• [Exercise brief]:
Check each line of the material below for "computer" and copy those where it appears.
(Beginning of Information given)
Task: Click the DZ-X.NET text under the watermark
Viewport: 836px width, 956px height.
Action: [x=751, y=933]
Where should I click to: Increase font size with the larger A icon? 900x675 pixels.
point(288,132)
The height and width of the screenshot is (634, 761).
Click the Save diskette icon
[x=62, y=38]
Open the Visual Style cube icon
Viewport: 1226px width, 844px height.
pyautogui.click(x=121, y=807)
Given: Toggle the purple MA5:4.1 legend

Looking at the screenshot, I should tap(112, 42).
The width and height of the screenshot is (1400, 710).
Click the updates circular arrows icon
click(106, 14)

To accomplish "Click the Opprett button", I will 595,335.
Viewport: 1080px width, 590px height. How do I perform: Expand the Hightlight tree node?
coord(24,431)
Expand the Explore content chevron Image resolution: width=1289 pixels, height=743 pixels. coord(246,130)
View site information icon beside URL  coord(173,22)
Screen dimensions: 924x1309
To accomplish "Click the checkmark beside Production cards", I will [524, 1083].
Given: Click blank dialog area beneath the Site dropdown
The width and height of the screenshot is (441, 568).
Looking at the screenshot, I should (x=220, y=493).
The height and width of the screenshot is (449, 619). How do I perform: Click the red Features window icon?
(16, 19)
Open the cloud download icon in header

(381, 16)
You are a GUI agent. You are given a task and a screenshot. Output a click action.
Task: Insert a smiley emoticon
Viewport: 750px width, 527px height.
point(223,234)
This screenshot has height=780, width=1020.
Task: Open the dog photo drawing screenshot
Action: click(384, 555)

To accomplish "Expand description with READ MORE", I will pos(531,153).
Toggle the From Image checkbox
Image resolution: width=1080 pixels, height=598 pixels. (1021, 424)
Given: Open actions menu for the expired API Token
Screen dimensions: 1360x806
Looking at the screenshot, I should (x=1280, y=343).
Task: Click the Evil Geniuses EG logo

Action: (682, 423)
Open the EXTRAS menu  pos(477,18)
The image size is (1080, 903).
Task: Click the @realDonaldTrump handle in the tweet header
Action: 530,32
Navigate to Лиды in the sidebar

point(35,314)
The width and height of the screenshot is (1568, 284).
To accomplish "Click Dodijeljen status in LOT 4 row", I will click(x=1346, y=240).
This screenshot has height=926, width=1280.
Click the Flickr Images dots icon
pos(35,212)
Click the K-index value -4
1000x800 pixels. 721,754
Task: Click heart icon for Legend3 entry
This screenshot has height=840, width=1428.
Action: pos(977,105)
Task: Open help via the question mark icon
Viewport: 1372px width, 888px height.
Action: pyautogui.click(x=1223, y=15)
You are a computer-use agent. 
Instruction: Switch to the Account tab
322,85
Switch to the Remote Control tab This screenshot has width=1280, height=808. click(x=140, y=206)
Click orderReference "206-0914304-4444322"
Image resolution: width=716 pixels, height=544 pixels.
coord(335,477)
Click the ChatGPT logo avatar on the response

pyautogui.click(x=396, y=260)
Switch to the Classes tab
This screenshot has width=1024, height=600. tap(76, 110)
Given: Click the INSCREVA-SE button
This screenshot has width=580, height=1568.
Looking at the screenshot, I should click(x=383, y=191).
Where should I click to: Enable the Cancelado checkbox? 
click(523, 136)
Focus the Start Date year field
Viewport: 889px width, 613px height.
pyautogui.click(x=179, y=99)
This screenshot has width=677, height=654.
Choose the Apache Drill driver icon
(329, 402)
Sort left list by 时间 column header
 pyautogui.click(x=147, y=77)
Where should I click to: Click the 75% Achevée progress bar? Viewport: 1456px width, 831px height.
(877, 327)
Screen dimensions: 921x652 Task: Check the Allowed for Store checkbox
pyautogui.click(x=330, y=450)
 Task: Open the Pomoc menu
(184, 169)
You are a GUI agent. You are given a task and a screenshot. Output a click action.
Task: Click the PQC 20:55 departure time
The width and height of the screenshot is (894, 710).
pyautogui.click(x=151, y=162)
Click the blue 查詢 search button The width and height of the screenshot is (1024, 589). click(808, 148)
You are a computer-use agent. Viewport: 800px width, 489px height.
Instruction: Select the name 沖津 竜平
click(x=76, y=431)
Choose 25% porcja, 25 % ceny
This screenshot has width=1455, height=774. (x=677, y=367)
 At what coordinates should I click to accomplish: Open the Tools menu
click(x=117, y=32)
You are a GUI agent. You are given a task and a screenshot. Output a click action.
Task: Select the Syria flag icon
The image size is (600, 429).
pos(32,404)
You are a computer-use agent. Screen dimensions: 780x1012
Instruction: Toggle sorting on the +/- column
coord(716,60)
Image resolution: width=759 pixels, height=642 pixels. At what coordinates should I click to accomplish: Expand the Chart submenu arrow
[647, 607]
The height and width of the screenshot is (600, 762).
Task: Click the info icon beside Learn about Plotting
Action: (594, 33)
(End of Information given)
• [Answer box]:
You are a computer-use agent. 
You are a computer-use agent. Viewport: 800px width, 489px height.
You are a computer-use agent. Screen dimensions: 780x1012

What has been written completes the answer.